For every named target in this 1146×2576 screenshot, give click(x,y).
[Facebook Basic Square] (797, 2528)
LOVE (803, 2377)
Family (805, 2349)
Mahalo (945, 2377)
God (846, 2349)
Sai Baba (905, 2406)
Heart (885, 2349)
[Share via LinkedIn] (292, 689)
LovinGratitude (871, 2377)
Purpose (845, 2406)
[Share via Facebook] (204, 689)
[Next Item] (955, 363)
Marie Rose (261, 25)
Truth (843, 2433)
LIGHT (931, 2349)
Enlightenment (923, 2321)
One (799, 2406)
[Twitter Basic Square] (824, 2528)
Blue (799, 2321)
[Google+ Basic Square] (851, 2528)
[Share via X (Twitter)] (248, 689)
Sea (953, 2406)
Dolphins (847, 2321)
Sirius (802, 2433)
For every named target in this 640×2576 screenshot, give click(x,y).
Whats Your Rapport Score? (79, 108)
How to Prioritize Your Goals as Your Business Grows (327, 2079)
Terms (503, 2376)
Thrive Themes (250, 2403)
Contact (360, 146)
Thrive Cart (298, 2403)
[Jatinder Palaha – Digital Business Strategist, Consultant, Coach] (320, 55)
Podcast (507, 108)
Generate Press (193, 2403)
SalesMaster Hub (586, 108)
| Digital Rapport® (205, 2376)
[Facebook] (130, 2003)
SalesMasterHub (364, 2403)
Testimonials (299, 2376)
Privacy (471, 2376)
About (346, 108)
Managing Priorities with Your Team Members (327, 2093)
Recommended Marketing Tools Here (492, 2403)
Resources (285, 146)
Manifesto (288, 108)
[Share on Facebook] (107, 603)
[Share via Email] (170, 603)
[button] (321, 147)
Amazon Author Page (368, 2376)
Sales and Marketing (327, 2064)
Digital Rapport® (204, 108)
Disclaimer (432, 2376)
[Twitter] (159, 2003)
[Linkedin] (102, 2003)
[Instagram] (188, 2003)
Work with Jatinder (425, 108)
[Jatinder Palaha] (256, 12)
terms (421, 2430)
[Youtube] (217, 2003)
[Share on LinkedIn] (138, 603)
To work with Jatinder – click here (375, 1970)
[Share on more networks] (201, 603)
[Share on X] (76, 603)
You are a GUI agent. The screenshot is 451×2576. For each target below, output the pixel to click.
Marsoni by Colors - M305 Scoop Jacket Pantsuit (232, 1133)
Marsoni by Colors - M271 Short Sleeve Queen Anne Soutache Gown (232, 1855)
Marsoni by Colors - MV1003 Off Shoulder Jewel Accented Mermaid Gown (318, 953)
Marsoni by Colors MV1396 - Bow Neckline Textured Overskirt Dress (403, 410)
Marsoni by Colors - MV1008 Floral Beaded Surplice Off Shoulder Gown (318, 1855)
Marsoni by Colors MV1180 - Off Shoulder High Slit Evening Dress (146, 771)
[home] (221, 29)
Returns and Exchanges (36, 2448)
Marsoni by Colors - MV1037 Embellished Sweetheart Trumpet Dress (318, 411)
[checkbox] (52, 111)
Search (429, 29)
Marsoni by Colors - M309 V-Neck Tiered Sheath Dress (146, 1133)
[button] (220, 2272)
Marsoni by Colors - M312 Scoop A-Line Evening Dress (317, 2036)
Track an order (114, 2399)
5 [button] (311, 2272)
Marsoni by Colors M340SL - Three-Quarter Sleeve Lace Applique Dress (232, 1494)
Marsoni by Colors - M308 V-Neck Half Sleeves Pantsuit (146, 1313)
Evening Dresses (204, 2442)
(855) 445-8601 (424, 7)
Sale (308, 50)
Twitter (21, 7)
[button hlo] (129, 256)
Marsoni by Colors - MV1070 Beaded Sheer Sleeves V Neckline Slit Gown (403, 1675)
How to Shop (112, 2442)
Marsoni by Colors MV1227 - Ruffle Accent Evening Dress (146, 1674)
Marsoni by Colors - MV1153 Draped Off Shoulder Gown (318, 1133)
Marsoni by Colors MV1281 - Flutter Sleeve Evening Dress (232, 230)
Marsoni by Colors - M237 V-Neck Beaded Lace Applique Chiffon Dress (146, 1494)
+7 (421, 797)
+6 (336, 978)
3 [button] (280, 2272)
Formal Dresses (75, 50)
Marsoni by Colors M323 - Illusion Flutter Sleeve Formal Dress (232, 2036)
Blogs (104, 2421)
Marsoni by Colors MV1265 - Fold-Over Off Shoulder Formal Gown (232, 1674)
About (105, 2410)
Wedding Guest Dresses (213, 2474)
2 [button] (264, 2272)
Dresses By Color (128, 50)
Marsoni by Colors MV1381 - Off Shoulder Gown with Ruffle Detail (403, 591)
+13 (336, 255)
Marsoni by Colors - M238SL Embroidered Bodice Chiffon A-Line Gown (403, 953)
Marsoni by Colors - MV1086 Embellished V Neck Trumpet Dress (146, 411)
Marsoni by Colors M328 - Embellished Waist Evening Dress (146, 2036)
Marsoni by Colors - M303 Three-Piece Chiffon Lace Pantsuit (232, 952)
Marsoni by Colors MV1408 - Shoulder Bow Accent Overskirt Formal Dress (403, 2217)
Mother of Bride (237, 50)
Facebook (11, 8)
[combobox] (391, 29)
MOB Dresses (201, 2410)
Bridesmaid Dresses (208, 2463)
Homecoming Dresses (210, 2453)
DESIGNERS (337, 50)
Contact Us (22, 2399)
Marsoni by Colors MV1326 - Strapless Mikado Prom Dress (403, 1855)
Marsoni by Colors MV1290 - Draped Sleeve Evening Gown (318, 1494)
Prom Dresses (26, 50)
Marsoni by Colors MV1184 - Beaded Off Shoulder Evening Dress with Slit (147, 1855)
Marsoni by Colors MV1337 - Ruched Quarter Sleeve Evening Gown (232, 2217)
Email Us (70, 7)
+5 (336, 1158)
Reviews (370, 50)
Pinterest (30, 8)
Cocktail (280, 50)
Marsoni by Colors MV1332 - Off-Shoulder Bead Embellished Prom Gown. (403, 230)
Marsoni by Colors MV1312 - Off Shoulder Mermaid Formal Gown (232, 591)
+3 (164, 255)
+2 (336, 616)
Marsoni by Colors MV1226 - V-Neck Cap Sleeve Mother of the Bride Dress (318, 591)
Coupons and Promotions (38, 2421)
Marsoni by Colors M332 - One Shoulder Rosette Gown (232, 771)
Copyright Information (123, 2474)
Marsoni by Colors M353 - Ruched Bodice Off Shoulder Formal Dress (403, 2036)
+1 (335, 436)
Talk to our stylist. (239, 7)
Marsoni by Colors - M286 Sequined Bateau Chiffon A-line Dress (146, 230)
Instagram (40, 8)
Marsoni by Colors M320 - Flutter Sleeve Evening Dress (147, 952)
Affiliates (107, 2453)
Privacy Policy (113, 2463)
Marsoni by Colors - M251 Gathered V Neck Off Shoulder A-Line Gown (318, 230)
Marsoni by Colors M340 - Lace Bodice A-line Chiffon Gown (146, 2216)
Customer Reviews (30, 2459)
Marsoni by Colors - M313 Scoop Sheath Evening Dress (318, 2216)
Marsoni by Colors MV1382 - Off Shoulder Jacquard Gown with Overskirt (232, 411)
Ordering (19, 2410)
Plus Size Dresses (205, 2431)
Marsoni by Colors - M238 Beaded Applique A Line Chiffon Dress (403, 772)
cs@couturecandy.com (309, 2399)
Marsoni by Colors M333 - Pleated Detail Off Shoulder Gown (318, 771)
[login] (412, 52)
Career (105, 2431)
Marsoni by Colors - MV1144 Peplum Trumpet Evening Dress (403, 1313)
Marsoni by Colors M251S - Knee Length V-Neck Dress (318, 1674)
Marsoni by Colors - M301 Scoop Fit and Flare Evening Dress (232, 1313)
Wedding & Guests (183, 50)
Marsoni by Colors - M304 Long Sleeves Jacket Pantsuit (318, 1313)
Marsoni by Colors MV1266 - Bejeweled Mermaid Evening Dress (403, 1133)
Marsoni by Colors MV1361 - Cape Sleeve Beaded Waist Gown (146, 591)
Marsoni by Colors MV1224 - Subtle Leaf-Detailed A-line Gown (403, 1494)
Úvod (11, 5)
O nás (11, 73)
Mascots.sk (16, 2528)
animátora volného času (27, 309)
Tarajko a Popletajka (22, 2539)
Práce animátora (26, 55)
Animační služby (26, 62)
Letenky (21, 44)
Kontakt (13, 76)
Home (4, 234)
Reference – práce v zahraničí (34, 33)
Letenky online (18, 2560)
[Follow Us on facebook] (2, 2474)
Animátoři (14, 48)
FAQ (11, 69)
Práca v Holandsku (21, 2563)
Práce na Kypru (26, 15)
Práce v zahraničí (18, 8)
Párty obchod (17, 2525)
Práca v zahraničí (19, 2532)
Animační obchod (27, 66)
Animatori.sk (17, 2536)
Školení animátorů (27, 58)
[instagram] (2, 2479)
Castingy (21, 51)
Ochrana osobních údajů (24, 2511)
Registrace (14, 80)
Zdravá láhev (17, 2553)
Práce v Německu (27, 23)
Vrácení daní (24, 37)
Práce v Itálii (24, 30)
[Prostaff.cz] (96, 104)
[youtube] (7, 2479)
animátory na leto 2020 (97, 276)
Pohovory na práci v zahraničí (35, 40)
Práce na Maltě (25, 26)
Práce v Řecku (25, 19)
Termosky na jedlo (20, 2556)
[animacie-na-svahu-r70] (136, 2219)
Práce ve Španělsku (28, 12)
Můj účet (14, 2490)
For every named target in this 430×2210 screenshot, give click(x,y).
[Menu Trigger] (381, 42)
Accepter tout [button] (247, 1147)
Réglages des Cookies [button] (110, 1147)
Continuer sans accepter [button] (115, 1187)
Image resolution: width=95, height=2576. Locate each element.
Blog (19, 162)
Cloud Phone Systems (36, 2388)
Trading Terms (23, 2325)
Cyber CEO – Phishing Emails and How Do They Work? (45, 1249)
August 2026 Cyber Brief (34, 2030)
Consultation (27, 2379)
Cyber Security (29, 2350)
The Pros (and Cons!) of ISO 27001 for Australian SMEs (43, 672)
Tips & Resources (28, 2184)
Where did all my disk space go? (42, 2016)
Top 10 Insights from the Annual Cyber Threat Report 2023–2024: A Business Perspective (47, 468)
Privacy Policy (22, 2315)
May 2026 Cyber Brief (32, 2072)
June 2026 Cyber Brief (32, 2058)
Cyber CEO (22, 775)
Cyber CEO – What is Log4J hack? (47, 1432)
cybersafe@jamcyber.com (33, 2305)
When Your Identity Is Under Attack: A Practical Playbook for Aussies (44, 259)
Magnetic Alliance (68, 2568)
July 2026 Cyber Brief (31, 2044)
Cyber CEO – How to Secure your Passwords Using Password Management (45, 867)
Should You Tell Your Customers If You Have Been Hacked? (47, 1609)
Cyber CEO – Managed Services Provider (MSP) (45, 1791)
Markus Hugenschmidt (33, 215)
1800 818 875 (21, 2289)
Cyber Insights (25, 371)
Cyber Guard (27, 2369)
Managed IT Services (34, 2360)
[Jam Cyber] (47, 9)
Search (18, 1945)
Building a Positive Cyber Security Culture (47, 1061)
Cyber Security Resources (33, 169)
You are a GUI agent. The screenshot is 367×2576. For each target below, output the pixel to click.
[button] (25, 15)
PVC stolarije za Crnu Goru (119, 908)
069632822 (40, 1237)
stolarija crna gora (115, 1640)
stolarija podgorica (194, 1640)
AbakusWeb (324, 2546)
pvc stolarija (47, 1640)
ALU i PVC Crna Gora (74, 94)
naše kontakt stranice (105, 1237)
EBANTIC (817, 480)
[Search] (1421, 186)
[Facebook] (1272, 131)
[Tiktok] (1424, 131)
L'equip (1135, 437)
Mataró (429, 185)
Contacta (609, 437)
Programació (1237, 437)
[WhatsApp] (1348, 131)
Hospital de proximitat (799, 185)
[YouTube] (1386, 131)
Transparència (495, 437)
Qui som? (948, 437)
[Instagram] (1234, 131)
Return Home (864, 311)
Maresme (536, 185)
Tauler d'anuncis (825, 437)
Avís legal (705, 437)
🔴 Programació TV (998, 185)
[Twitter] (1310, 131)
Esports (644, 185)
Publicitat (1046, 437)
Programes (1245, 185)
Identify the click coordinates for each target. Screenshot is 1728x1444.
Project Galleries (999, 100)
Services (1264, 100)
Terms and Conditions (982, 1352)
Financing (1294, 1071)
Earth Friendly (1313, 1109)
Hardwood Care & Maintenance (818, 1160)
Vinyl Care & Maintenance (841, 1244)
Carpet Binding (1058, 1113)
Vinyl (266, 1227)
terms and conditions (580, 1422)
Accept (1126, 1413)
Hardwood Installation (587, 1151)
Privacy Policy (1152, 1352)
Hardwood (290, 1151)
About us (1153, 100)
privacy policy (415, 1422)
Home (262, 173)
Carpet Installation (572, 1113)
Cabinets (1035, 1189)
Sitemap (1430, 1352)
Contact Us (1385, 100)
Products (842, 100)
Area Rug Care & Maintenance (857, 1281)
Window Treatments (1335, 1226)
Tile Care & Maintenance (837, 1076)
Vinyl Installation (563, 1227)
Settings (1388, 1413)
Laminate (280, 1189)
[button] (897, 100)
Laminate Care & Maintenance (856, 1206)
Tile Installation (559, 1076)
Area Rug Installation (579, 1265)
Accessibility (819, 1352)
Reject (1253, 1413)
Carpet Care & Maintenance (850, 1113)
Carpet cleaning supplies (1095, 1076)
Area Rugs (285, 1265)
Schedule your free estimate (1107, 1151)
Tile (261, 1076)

= = = = = = =

● **TASK STATEMENT**
Restate, word for word and without additions, every line from the top of the listing above through the line that contains "Sea (953, 2406)".

● **RESULT FOR THIS TASK**
For every named target in this 1146×2576 screenshot, give click(x,y).
[Facebook Basic Square] (797, 2528)
LOVE (803, 2377)
Family (805, 2349)
Mahalo (945, 2377)
God (846, 2349)
Sai Baba (905, 2406)
Heart (885, 2349)
[Share via LinkedIn] (292, 689)
LovinGratitude (871, 2377)
Purpose (845, 2406)
[Share via Facebook] (204, 689)
[Next Item] (955, 363)
Marie Rose (261, 25)
Truth (843, 2433)
LIGHT (931, 2349)
Enlightenment (923, 2321)
One (799, 2406)
[Twitter Basic Square] (824, 2528)
Blue (799, 2321)
[Google+ Basic Square] (851, 2528)
[Share via X (Twitter)] (248, 689)
Sea (953, 2406)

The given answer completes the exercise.